Here are some records. Print all of them exactly.

(Collected data)
....
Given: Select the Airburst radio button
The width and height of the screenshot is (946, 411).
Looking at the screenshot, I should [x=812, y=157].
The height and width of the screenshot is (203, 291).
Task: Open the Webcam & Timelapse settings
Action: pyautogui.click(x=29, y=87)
....
**WORKED SOLUTION**:
Given: Select the Airburst radio button
The width and height of the screenshot is (946, 411).
Looking at the screenshot, I should [x=812, y=157].
The height and width of the screenshot is (203, 291).
Task: Open the Webcam & Timelapse settings
Action: pyautogui.click(x=29, y=87)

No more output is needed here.